Primitive Linearization
This tutorial builds a tiny scalar example for f(x) = x * x, then asks tidu to produce two derived primitive computation graphs:
- a linearized graph for the JVP
dy = 2 * x * dx, - a transposed linear graph for the cotangent
ct_x = 2 * x * ct_y.
The complete runnable source is examples/primitive_linearization.rs. The example also includes an example_runs test, so cargo test --examples exercises the same assertions as the binary.
Run it locally with:
cargo run --example primitive_linearizationImports
The example pulls graph plumbing from computegraph and the AD transforms from tidu:
use std::collections::HashMap;
use std::sync::Arc;
use computegraph::compile::compile;
use computegraph::graph::{Graph, GraphBuilder};
use computegraph::materialize::materialize_merge;
use computegraph::resolve::resolve;
use computegraph::types::{LocalValueId, OperationRole, ValueKey, ValueRef};
use computegraph::{EvaluableGraphOperation, GraphOperation};
use tidu::{
linear_transpose, linearize, ADKey, DiffPassId, LinearizedGraph, Primitive,
PrimitiveBuilder, PrimitiveValue,
};Primitive Set
A downstream crate supplies the primitive operations. This tutorial uses scalar addition, multiplication, negation, and exponential operations:
#[derive(Clone, Debug, PartialEq, Eq, Hash)]
enum ScalarOp {
Add,
Mul,
Neg,
Exp,
}
impl GraphOperation for ScalarOp {
type Operand = f64;
type Context = ();
type InputKey = ScalarKey;
fn input_count(&self) -> usize {
match self {
Self::Add | Self::Mul => 2,
Self::Neg | Self::Exp => 1,
}
}
fn output_count(&self) -> usize {
1
}
}The key type implements ADKey so tidu can allocate tangent keys for active inputs:
impl ADKey for ScalarKey {
fn tangent_of(&self, pass: DiffPassId) -> Self {
Self::Tangent {
of: Box::new(self.clone()),
pass,
}
}
}AD Rules
Primitive is where the downstream crate teaches tidu the local derivative rules. The rule methods receive primal values, tangent or cotangent slots, and a PrimitiveBuilder for appending primitive applications to the transformed graph. LocalValueId is the graph-local identifier returned by that builder for a newly produced value. See Implementing Primitives for the full contract behind PrimitiveBuilder, PrimitiveValue, and OperationRole. (sum_tangent_terms below is a small helper defined in the example, not a tidu API.)

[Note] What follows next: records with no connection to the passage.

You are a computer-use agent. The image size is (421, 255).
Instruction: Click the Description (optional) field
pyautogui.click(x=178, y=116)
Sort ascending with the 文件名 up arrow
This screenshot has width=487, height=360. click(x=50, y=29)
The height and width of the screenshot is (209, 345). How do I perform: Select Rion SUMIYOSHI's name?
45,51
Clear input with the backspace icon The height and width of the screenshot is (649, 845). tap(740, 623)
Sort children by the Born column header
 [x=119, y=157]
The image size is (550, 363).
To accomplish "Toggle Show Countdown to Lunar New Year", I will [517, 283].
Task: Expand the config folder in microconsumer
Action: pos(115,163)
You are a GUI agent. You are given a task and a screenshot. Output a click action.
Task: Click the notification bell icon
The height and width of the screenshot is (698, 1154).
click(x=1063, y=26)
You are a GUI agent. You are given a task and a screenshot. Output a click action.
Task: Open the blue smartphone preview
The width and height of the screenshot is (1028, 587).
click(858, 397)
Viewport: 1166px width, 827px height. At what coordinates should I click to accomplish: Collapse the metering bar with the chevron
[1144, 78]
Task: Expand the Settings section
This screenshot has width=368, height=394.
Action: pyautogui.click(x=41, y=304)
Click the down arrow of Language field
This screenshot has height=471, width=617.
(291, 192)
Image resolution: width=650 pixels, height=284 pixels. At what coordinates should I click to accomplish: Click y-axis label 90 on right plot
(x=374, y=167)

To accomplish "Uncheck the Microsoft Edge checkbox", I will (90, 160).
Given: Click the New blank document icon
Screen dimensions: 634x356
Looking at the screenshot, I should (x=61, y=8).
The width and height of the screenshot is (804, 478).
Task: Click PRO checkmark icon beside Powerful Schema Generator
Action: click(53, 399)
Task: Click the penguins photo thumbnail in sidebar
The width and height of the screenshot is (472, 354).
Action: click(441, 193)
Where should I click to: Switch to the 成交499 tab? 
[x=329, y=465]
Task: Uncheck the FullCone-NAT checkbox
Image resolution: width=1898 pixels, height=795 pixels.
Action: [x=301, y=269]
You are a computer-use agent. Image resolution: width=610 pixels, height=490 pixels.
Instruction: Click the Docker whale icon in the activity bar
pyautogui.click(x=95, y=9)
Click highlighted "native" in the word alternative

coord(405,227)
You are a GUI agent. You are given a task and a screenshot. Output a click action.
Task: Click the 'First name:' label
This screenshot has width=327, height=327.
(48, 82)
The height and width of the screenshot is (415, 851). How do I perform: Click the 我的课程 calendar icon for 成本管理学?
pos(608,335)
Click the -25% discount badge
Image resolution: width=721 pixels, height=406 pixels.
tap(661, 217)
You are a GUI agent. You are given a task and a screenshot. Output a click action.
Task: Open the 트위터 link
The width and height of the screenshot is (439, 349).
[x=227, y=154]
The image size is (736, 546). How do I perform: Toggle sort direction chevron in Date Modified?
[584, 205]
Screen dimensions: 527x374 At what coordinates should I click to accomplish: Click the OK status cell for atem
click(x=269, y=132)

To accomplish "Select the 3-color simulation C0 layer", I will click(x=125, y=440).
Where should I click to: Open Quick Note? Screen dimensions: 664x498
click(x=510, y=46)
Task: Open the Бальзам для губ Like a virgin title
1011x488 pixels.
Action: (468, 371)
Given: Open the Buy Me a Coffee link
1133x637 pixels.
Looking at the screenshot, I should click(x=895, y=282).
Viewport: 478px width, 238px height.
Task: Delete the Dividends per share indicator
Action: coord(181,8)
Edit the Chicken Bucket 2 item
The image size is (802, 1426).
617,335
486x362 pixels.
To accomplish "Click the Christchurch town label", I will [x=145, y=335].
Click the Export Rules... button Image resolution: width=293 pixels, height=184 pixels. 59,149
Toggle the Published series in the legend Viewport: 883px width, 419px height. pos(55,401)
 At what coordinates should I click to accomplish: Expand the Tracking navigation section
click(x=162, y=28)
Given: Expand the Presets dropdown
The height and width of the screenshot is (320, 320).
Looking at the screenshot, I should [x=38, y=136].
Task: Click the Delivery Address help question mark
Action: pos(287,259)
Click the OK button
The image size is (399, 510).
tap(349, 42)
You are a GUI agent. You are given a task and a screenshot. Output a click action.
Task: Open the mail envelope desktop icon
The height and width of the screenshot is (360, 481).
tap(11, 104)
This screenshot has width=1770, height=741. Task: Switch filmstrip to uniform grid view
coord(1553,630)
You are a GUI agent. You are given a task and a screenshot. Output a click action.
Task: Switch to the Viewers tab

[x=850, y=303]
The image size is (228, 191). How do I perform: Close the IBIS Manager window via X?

For addition, the JVP is just the sum of active tangent inputs. For multiplication, the rule emits dx * y when the left input is active and x * dy when the right input is active, then sums the emitted terms:
let mut terms = Vec::new();
if let Some(dx) = tangent_inputs[0] {
let term = builder.add_primitive(
ScalarOp::Mul,
vec![
PrimitiveValue::Local(dx),
PrimitiveValue::External(primal_inputs[1].clone()),
],
OperationRole::Linearized {
active_mask: vec![true, false],
},
);
terms.push(term[0]);
}
if let Some(dy) = tangent_inputs[1] {
let term = builder.add_primitive(
ScalarOp::Mul,
vec![
PrimitiveValue::External(primal_inputs[0].clone()),
PrimitiveValue::Local(dy),
],
OperationRole::Linearized {
active_mask: vec![false, true],
},
);
terms.push(term[0]);
}
sum_tangent_terms(builder, terms)The multiply transpose rule sends an output cotangent back through each active input:
fn transpose_mul(
builder: &mut impl PrimitiveBuilder<ScalarOp>,
inputs: &[PrimitiveValue<ScalarOp>],
ct: LocalValueId,
role: &OperationRole,
) -> Vec<Option<LocalValueId>> {
let active_mask = match role {
OperationRole::Linearized { active_mask } => active_mask,
OperationRole::Primary => return vec![None, None],
};
let mut result = vec![None, None];
if active_mask[0] {
let out = builder.add_primitive(
ScalarOp::Mul,
vec![inputs[1].clone(), PrimitiveValue::Local(ct)],
OperationRole::Linearized {
active_mask: vec![false, true],
},
);
result[0] = Some(out[0]);
}
if active_mask[1] {
let out = builder.add_primitive(
ScalarOp::Mul,
vec![inputs[0].clone(), PrimitiveValue::Local(ct)],
OperationRole::Linearized {
active_mask: vec![false, true],
},
);
result[1] = Some(out[0]);
}
result
}Evaluator
The example includes a small evaluator so the tutorial can assert numerical results. It resolves the source graph plus the transformed graph, materializes the requested outputs, compiles the result, and feeds concrete scalar inputs.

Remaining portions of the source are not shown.